It has been difficult over recent weeks to escape the publicity surrounding barrister, Charlotte Proudman and a Linked-In exchange on 9 July 2015. Ms Proudman, 27, took offence at references to her profile photograph made by a Mr Carter-Silk, 57, to whom she sent an invitation. His apology was not acceptable to her and she chose to publicise the matter on different social media. On the positive side, her public profile as a barrister, interested in equality and individual rights has been enhanced. She has been in demand for interviews and comments for news articles ever since. She has justified her position, citing examples of how she has suffered sexism ever since she was a teen law student. On the less positive side she has been accused of hypocrisy and has apparently also been the victim of on-line trolls and apparently even death threats.

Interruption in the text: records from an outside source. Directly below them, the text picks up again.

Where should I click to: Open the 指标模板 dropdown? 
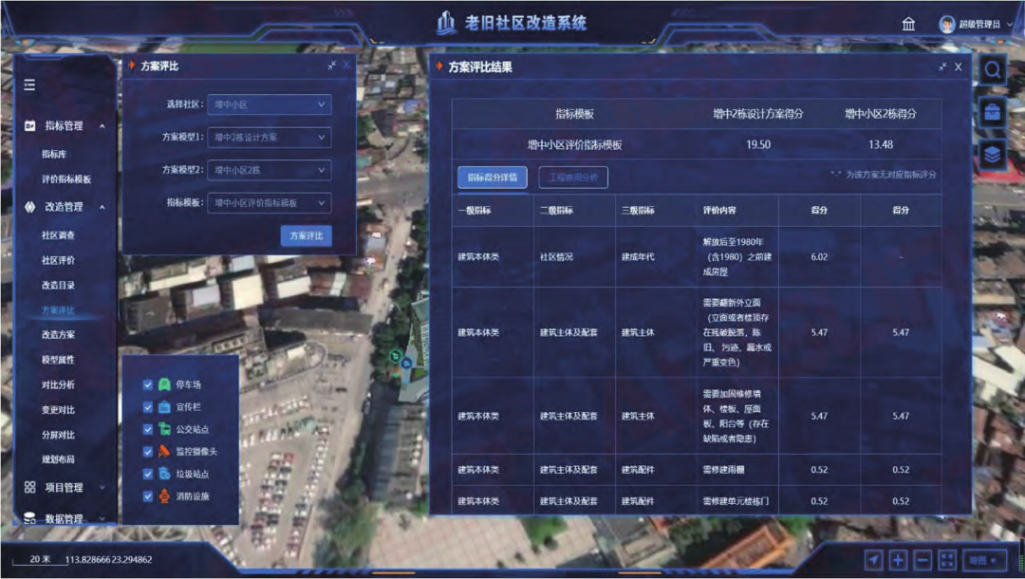click(270, 203)
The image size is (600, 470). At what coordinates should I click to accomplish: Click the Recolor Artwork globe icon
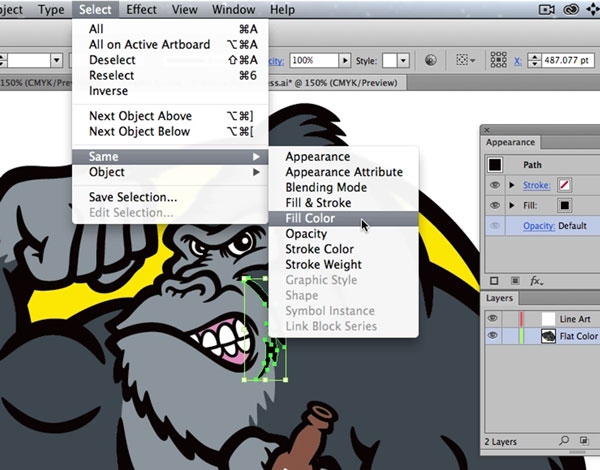pos(430,61)
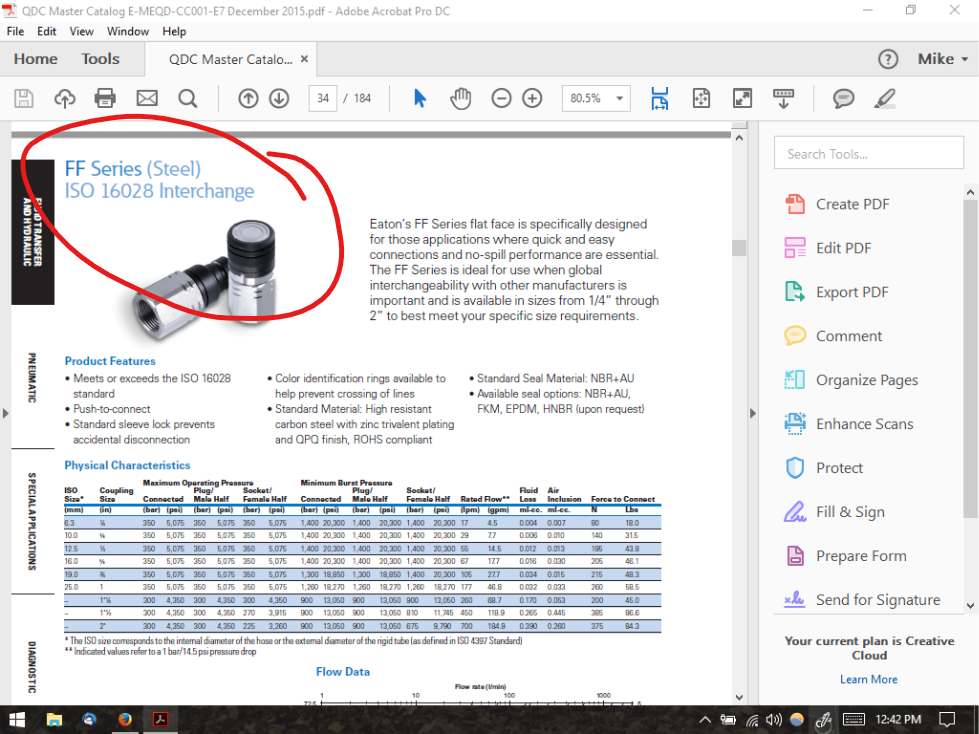Open the email attachment envelope icon

pos(147,98)
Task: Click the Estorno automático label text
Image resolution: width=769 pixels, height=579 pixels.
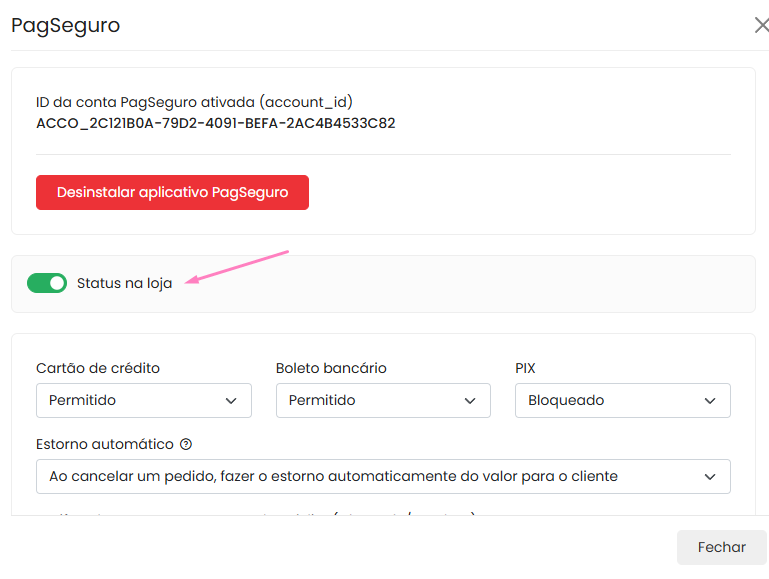Action: tap(105, 444)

It is not difficult to work-out why this is newsworthy. The debate has re-ignited the battle of the sexes debate in a profession which (for some reason) continues to fascinate the public in general. The reality of what happens in the legal profession is rather more mundane and similar considerations apply to the exchange itself. The message from Mr Carter-Silk demonstrates that (at least when he does his own typing) he either cannot spell or construct a grammatical sentence. Returning to Ms Proudman, she continues to insist that the public interest in exposing sexism outweighed Mr Carter-Silk’s right to privacy. As a barrister apparently specialising in human rights, Ms Proudman ought to know that in this context, these are not legal rights at all. All in all, none of this can be regarded as a good advertisement for standards within the profession.

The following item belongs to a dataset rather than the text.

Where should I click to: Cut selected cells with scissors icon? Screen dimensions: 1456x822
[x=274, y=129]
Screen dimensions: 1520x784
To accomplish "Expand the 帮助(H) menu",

It is difficult to disagree with Ms Proudman’s view however that LinkedIn is for business purposes. Most people would accept that this particular social media platform is the virtual equivalent to a professional networking lunch. Anything witty, let alone offensive would appear out of place. As the name suggests, LinkedIn is where you would expect introductions of a professional nature rather than get yourself a date. This is to be contrasted with for example, Facebook. Much of its content is the virtual equivalent of your third drink in the local pub on a Friday night. Context is important and gender-equality aside, the exchange (once again) demonstrates the evidence of on-line etiquette.
Likewise and referring to Mr Carter-Silk, he has apologised for what must involve a degree of mis-judgment on his part. Any middle-aged man who feels it necessary to start any message with “I appreciate that this is probably horrendously politically incorrect… probably should not sent it at all. As another middle-aged Partner in a law firm, it is not difficult to see a problem around the corner when you need to excuse yourself before you even finish typing.
This exchange would not be actionable. Increasingly however, other are. Organisations need to understand that they are liable for the behaviour of their managers and other employees. Employers need to respond to the explosion in social media with some care. As this exchange demonstrates, the virtual world of professional networking can be used for personal reasons as well as business development and recruitment. Without controls, it is not difficult to see how organisations can be liable for defamation as well as unlawful discrimination.
Employers such as Wetherspoons and Argos have found themselves in The Law Reports recently for dismissing employees for using social media but this type of response fails to deal with the reputational damage. Organisations now invest heavily in social media but would be wise to mirror this with internal controls. It is quite possible to restrict activity and ensure that any database on social media is and remains an asset of the employer. An understanding of how it works can be used to restrict publication and use but the most important measure is a policy, providing clear rules as to what is acceptable and drawing a distinction between professional and personal use.
Personally, I do not recognise the view of my own profession as portrayed in the media. Increasingly however, our firm advises on disputes where social media is influential in claims made against employers.